Performing 'find all documents that ...' queries - mongodb

I'm coming from a Postgres background, and I am currently contemplating whether I should use a noSQL database such as mongoDB in my next project. For this I have a few questions
Is it possible to perform queries in noSQL that can fetch all the documents that have some common subdocument/attribute, example "select all users where country = italy"
Also, how is redundancy handled in noSQL? say I have a document that represents a given car model that multiple people can own. Would I then have to insert the same exact data in all these People documents, describing the given car model?
Thanks

Sure you can do queries with where clause in MongoDB (and other NoSQL engine), if I take your example, you will store the users into a "collection" named "users", and query it more or less the same way.
db.users.find( { "country" : "Italy" } );
MongoDB has a very rich and powerful query and aggregation engine ( http://docs.mongodb.org/manual/tutorial/query-documents/ ) , I am inviting your to follow the tutorials ( http://docs.mongodb.org/manual/tutorial/getting-started/ )or free online training ( http://university.mongodb.com ), to learn more about it.
To insert the document it is also really easy:
db.users.insert( {"first_name" : "John", "last_name" : "Doe", "country" : "USA" } );
that's it!
You talk about redundancy, like in your SQL world it depends a lot of the design. In MongoDB you will organize your document and link between them (linked or embedded documents) based on your business needs. It is hard to give an answer about document design in this context so I will invite you to read some interesting articles:
MongoDB Documentation : http://docs.mongodb.org/manual/data-modeling/
MongoDB Blog, 6 Rules of Thumb for MongoDB Schema Design (part 1,2,3)
http://blog.mongodb.org/post/87200945828/6-rules-of-thumb-for-mongodb-schema-design-part-1
http://blog.mongodb.org/post/87892923503/6-rules-of-thumb-for-mongodb-schema-design-part-2
http://blog.mongodb.org/post/88473035333/6-rules-of-thumb-for-mongodb-schema-design-part-3
Answer to the question about users and cars, will be "It depends of your application".
If your application is mostly read, and you need most of the data about cars & users, duplication (denormalization), will be a good approach to make the development easy. (and yes you will need more work when you have to update the information...). The blog post and documentation should help you to find your way.
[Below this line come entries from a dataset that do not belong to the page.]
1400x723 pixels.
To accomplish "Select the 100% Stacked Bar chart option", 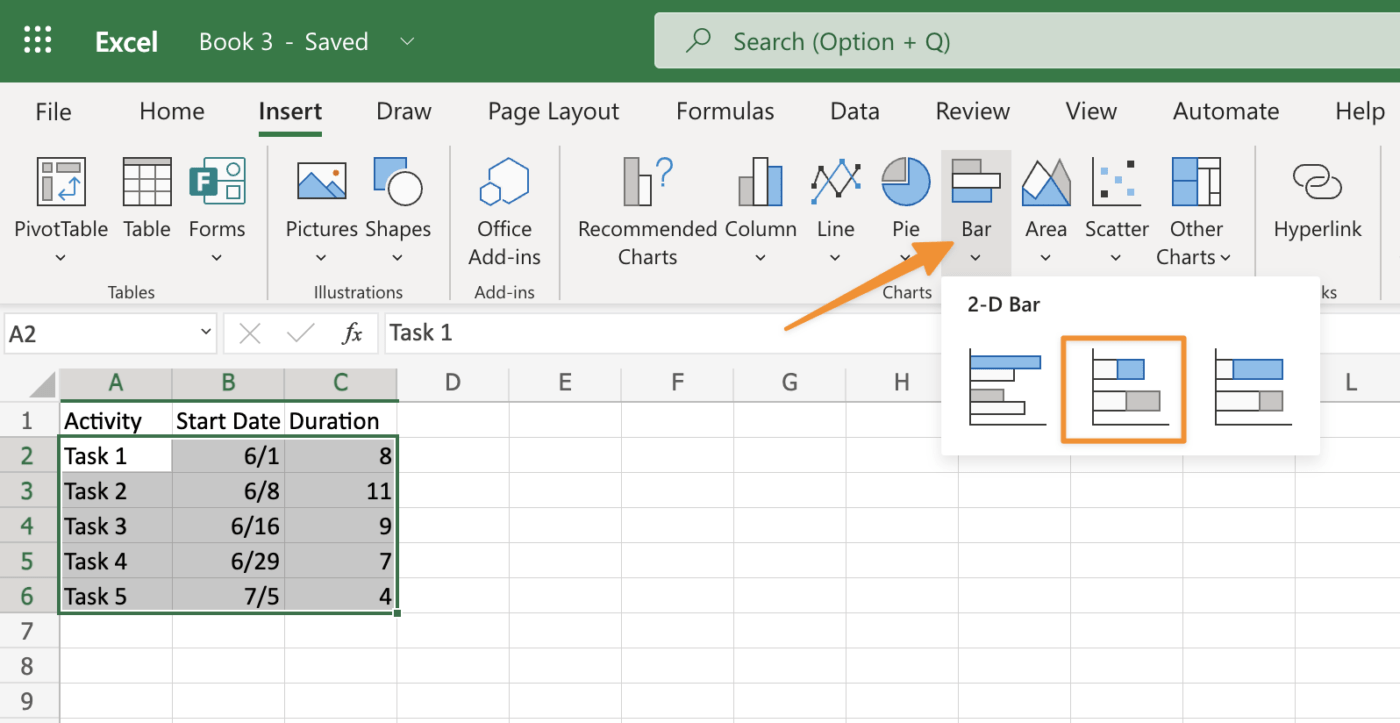I will pyautogui.click(x=1251, y=388).
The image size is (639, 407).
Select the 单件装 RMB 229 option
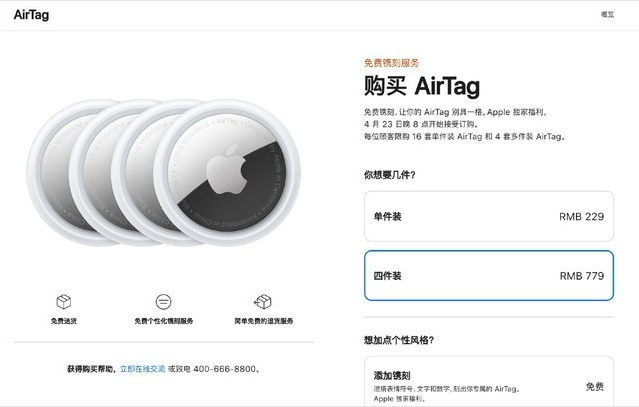point(489,216)
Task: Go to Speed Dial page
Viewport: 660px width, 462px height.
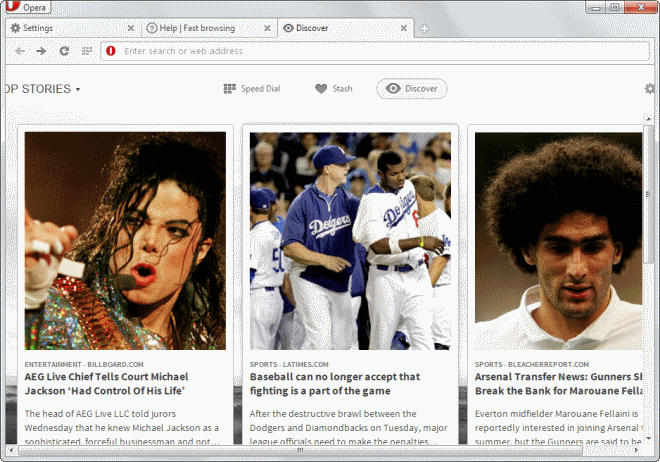Action: (x=251, y=89)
Yes, you can do queries in MongoDB on documents that have common subdocument/attribute.
MongoDB encourages embedding(de-normalization) of data as disk space is cheap and embedding docs can result in better query performance.Yes, embedding documents would mean inserting the same data in all People documents in a Car model. But if you want to avoid duplication/de-normalization , then you can go for 'referencing' which is a normalized model which stores data something like this: People collection will contain people docs and Car collection will contain car docs, similar to what we have in rdbms. But the primary/foreign key relationship is not imposed by MongoDB. You will end up doing joins in code and hence query performance will get degraded.

Related

Are there technical downsides to using a single collection over multiple collections in MongoDB?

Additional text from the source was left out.